Expanding the Role of the Pharmacist: Immunoglobulin Therapy and Disease Management in Neuromuscular Disorders
- PMID: 32677504
- PMCID: PMC8822190
- DOI: 10.1177/0897190020938212
Expanding the Role of the Pharmacist: Immunoglobulin Therapy and Disease Management in Neuromuscular Disorders
Abstract
Immunoglobulin G (IgG) is a commonly used treatment for chronic neuromuscular disorders (NMDs), such as chronic inflammatory demyelinating polyneuropathy and multifocal motor neuropathy. IgG therapy has also shown promise in treating other NMDs including myasthenia gravis, polymyositis, and dermatomyositis.
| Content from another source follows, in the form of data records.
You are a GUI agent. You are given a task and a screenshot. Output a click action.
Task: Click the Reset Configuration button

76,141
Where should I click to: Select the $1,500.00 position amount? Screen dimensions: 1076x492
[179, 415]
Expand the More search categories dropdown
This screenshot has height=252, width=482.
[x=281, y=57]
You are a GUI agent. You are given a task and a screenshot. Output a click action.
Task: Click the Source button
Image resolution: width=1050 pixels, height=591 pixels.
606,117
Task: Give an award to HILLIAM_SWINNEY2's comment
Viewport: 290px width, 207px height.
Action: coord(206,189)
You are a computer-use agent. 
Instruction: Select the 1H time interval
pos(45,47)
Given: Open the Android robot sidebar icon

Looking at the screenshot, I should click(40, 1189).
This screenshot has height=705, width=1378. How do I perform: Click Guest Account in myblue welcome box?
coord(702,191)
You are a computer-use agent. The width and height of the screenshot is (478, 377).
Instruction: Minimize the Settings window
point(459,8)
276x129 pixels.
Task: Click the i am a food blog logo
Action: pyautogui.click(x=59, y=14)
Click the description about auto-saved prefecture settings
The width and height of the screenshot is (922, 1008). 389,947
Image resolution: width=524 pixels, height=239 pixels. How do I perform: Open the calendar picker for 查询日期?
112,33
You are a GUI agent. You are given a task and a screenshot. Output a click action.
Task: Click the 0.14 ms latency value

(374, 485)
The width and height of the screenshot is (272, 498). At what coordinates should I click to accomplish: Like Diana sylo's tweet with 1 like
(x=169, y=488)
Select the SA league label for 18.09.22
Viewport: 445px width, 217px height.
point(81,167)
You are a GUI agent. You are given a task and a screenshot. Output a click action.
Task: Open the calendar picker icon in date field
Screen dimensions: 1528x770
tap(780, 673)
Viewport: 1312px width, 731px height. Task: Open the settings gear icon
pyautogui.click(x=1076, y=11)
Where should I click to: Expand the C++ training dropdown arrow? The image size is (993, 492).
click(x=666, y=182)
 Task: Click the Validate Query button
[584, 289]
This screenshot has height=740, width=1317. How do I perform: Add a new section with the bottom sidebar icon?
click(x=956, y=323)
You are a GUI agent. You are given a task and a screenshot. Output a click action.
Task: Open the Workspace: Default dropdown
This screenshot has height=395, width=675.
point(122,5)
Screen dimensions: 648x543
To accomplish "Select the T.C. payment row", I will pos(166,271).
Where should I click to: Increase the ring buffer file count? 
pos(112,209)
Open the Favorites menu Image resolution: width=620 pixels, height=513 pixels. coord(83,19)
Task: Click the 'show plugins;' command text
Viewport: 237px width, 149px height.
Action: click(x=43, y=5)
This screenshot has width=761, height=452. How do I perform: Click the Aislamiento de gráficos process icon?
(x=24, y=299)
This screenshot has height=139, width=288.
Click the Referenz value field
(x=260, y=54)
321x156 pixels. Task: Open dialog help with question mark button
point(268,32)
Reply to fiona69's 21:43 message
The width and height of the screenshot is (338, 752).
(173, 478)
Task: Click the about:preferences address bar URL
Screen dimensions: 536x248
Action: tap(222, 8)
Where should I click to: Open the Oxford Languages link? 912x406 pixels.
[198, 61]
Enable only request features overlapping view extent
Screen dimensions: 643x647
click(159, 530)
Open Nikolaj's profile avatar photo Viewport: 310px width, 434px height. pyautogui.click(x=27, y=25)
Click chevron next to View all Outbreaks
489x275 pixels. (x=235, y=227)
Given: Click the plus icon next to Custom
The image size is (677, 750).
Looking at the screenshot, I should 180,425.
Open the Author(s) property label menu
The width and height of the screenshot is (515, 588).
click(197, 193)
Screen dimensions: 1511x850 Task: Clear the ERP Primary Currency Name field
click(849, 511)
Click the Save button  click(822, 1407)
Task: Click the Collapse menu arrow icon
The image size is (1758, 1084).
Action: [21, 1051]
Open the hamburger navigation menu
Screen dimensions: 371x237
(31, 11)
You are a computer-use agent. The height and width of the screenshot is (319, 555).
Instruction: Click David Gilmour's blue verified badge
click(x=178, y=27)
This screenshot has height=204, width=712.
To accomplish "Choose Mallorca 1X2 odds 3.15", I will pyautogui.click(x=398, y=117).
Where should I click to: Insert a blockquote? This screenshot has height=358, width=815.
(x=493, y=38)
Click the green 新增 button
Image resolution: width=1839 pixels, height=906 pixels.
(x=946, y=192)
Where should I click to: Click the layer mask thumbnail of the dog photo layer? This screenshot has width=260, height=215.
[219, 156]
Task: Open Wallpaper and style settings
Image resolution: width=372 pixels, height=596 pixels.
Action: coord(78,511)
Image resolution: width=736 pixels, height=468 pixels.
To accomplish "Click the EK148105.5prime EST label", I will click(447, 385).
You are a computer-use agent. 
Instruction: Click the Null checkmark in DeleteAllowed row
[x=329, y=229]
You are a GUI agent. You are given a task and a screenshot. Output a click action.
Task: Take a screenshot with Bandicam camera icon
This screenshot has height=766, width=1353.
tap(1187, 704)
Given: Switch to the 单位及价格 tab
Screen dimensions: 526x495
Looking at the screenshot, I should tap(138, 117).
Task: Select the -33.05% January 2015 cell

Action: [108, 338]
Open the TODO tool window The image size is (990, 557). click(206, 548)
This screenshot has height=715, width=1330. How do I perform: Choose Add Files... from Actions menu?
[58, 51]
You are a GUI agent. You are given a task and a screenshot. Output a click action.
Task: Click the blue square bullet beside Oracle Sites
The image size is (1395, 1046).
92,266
IgG is administered as either intravenous immunoglobulin (IVIg) or subcutaneous immunoglobulin (SCIg), with SCIg use becoming more popular due to the treatment burden associated with IVIg. IVIg requires regular venous access; long infusions (typically 4-6 hours); and can result in systemic adverse events (AEs) for some patients. In contrast, SCIg can be self-administered at home with shorter infusions (approximately 1 hour) and fewer systemic AEs. As patient care shifts toward home-based settings, the role of the pharmacist is paramount in providing a continuation of care and acting as the bridge between patient and clinic. Pharmacists with a good understanding of current recommendations, dosing strategies, and administration routes for IgG therapy are best placed to support patients. The aims of this review are to highlight the evidence supporting IgG therapy in the treatment of NMDs and provide practical information on patient management and IVIg/SCIg dosing in order to guide pharmacists on optimizing clinical outcomes and patient care.
Keywords: disease management; immunoglobulin therapy; intravenous immunoglobulin (IVIg); neuromuscular disorders; subcutaneous immunoglobulin (SCIg).